New API for validating requests

[khieta]

Category

User level API changes

Describe the feature you'd like to request

The content of this issue was migrated from RFC#11.

Overview

Given a schema, validation checks that policies conform to the schema, and schema-based parsing checks that entities and context conform to the schema. This issue proposes to add support for checking that a request conforms to a schema.

Example

Say the schema specifies that an action readFile should only be used with principals of type User and resources of type File. This RFC proposes to add a new constructor for the Request type, which takes a schema argument that is used to validate fields when constructing a Request.

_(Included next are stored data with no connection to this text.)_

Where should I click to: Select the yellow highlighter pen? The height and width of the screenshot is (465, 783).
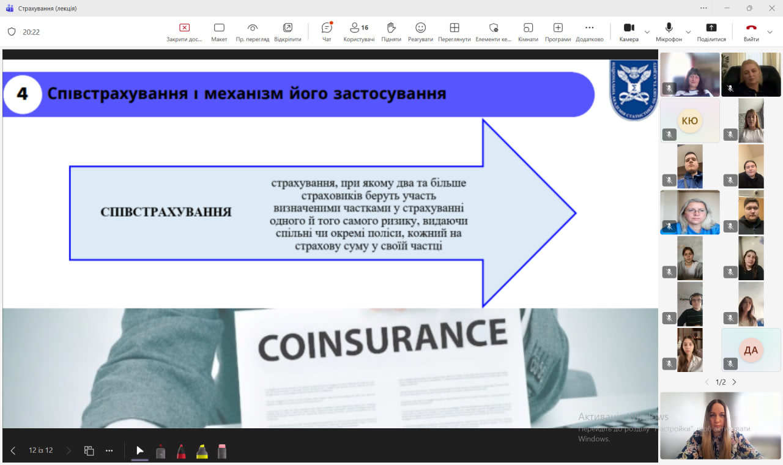(202, 452)
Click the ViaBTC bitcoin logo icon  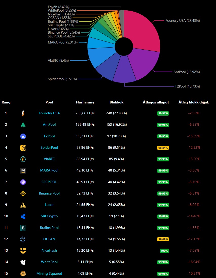(x=23, y=159)
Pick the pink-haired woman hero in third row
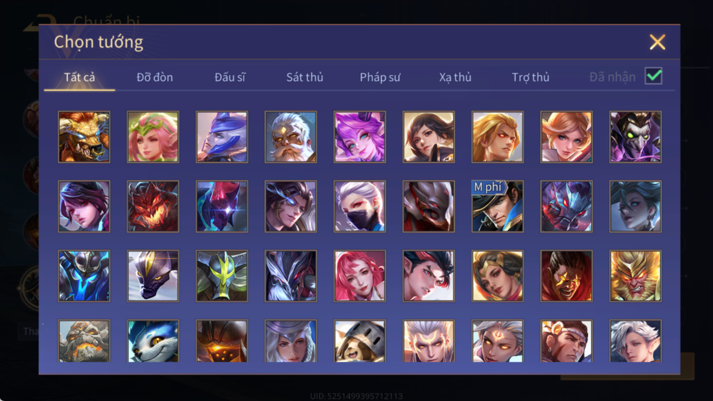The image size is (713, 401). tap(360, 275)
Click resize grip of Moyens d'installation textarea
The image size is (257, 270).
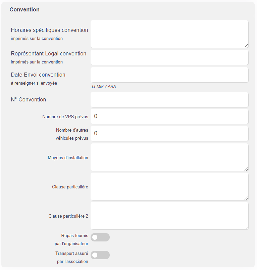click(246, 169)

Examples (using informal syntax for EUIDs):

Request::new(Some(principal), Some(action), Some(resource), context); // original API; unchanged by this RFC

Request::new_with_validation(Some(User::"alice"), Some(Action::"readFile"), Some(File::"secret_file.txt"), context, schema); // returns a Request

Request::new_with_validation(Some(User::"alice"), Some(Action::"readFile"), Some(Folder::"some_folder"), context, schema); // returns an error (invalid resource)

See RFC#11 for additional motivation and examples.

Describe the solution you'd like

Add a new constructor for the Request type, which takes a schema argument that is used to validate fields when constructing a Request. More concretely, the new API will have the following signature:

pub fn new_with_validation(
        principal: Option<EntityUid>,
        action: Option<EntityUid>,
        resource: Option<EntityUid>,
        context: Context,
        schema: &Schema
    ) -> Result<Request> {
        ...
    }

(This is the same as the signature for Request::new, aside from the schema argument and return type.)

If the action is None (indicating that it is "unspecified"), then the function performs no additional checks. If the action is Some, then the function checks that the specified action is present in the schema, and that the principal and resource are consistent with the action's appliesTo lists in the schema.

Describe alternatives you've considered

See discussion on RFC#11.

Additional context

No response

Is this something that you'd be interested in working on?

• 👋 I may be able to implement this feature request
• ⚠️ This feature might incur a breaking change

[ChunghaSung]

Need this feature! It takes an advantage of schema for more intuitive authorization.
The current authorization for action/resource hierarchy is not intuitive.

It will solve the issue below.

Here is the structure of the resource.

         media
          /    \
       photo   video

And I have three actions in the below structure

                 view
          /                         \
   viewPhoto               viewVideo

And, I want viewPhoto is applicable to photo only and viewVideo to video.

I use below schema.json

"actions": {
      "viewPhoto" : {
        "appliesTo" : {
          "resourceTypes" : [ "Photo" ],
          "principalTypes" : [ "User" ]
        },
        "memberOf" : [ {
          "id" : "view",
          "type" : "Action"
        } ]
      },
      "viewVideo" : {
        "appliesTo" : {
          "resourceTypes" : [ "Video" ],
          "principalTypes" : [ "User" ]
        },
        "memberOf" : [ {
          "id" : "view",
          "type" : "Action"
        } ]
      },
      "view" : {
        "appliesTo" : {
          "resourceTypes" : [ "Media" ],
          "principalTypes" : [ "User" ]
        },
        "memberOf" : [ ]
      }
    }
...

I expect viewPhoto is allowed to perform only photo and viewVideo for only video.
But, I am getting ALLOW on viewPhoto on video and viewVideo on photo.

../cedar-2.3.2/target/debug/cedar authorize -p "User::\"mike\"" -a "Action::\"viewPhoto\"" -r "Video::\"video\"" --policies policy.txt --entities entities.json --schema schema.json

This behavior seems not intuitive to me.